SERPINA1 variants can also affect the liver, and the mechanism is different from the lungs. With the Z variant, some of the misshapen protein can build up inside liver cells rather than being released into the blood. In a minority of people this can contribute to liver issues over time. As with the lungs, most carriers are unaffected, and whether anything develops varies widely between individuals. This is simply a reason that any evaluation looks at both lung and liver health, and why a doctor — not a raw-data file — is the right place to sort it out.

Medical disclaimer: This article is for educational purposes only. It is not medical advice, not a diagnosis, and not clinically validated. Raw DNA data can contain errors and does not establish that you have any condition. Do not change anything about your health, start or stop any treatment, or draw conclusions based on a raw-data result. Always confirm with proper blood testing and a qualified doctor.

How a deficiency is actually confirmed

Alpha-1 antitrypsin deficiency is confirmed in the clinic, not by reading DNA letters. A doctor can order a blood test that measures your actual alpha-1 antitrypsin level and, if needed, identifies the specific protein type. Those results — together with your symptoms, history, and any lung or liver findings — are what establish whether a real deficiency is present and what, if anything, to do about it.

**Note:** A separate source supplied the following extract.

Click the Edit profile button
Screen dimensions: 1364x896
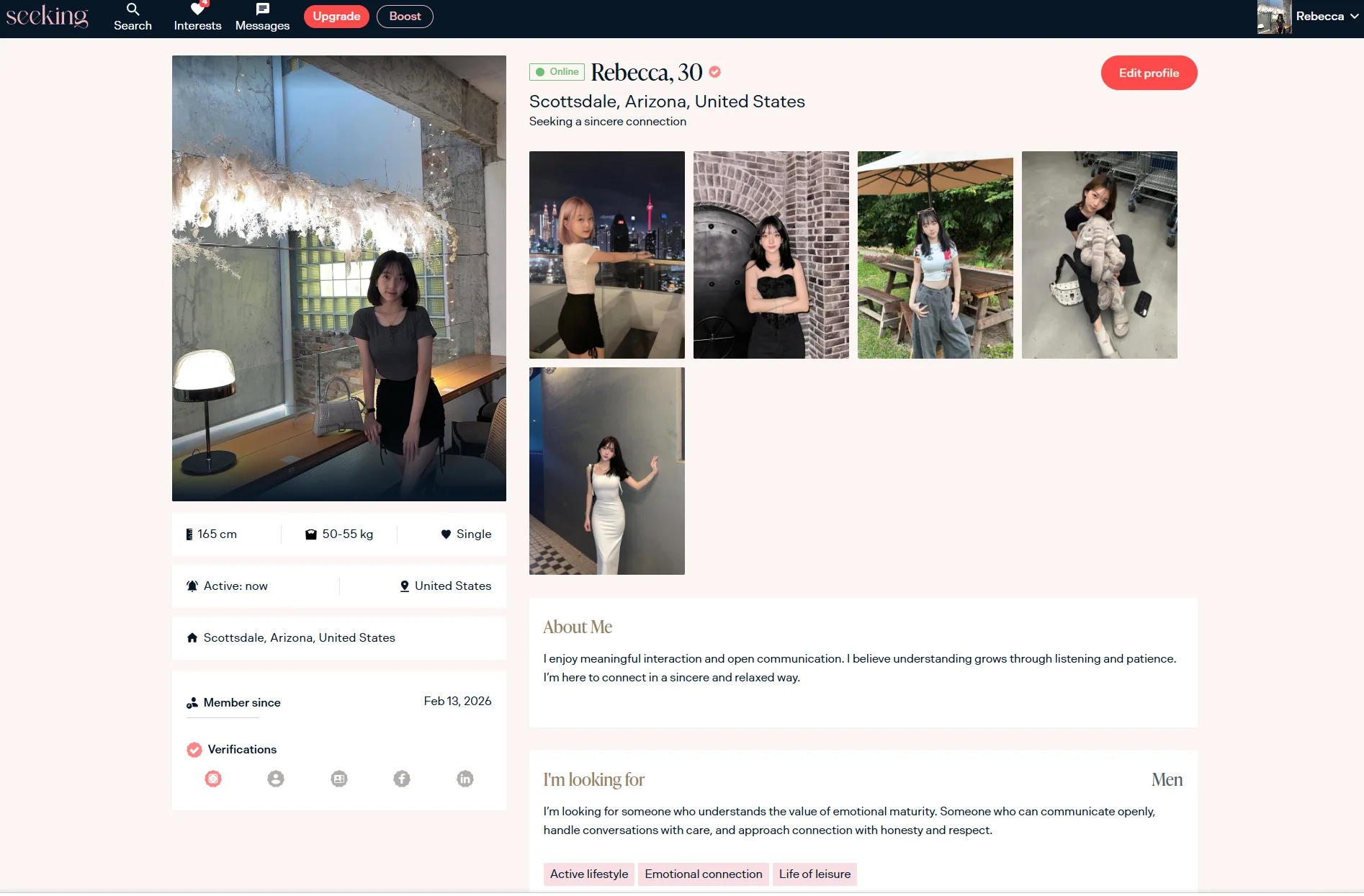(1149, 73)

Genetic results can support the picture and prompt the right conversation, but the blood tests are what matter. If your raw data shows a PiZ or PiS allele, the sensible next move is to mention it to your doctor and let proper testing fill in the rest.

Looking it up safely

Your genome is the one piece of data you can never change, so the safest way to read any health marker is on your own device rather than uploading your file to a server. For the full genotype-by-genotype breakdown, see SERPINA1 / alpha-1 antitrypsin in our gene library. To search your own file for these markers right in your browser with nothing uploaded, try our DNA explorer. And for more plain-language explainers like this one, browse the Quanome blog.

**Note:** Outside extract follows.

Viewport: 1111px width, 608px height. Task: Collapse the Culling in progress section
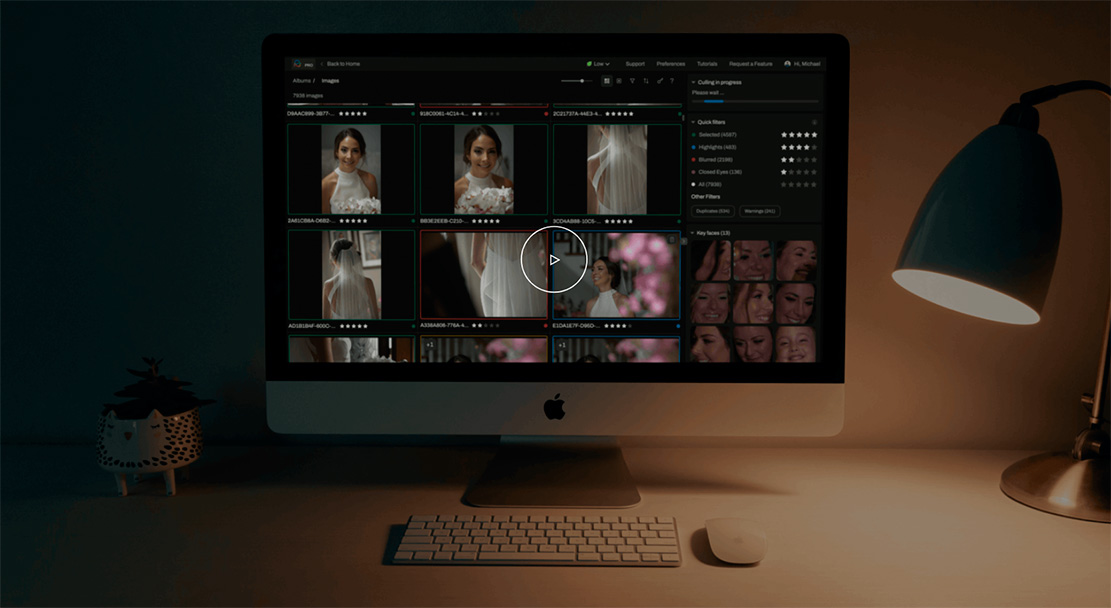tap(692, 82)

Check SERPINA1 privately, on your device

Quanome imports your 23andMe, Ancestry, or whole-genome file and parses it locally on your phone — it's never uploaded to us. SERPINA1 and other markers can sit right alongside your real lab results, so you and your doctor see genetics and bloodwork in one place. Learn more about Quanome →

Frequently asked questions

What is alpha-1 antitrypsin deficiency?

It is an inherited condition in which the body makes too little working alpha-1 antitrypsin, a protein that protects the lungs. It is linked to the SERPINA1 gene, and the two variants people most often check are Pi*Z and Pi*S.

I'm a Pi*Z or Pi*S carrier. Should I be worried?

A single copy makes you a carrier, and most carriers have normal or near-normal protein levels and never develop symptoms. A carrier result is a reason to ask your doctor a question, not a diagnosis. The biggest single thing within your control is not smoking.

Why does smoking matter so much with SERPINA1 variants?

Alpha-1 antitrypsin shields lung tissue from enzymes released during inflammation. Smoking both increases that enzyme load and lowers the protein's effectiveness, so it accelerates lung damage far more in people with low levels than in others. Avoiding smoke is the most important protective step.

How is alpha-1 antitrypsin deficiency actually confirmed?

It is confirmed by a doctor with blood tests that measure your alpha-1 antitrypsin level and identify the protein type, not by reading raw DNA alone. Genetic results can support the picture, but the blood tests determine whether a real deficiency is present.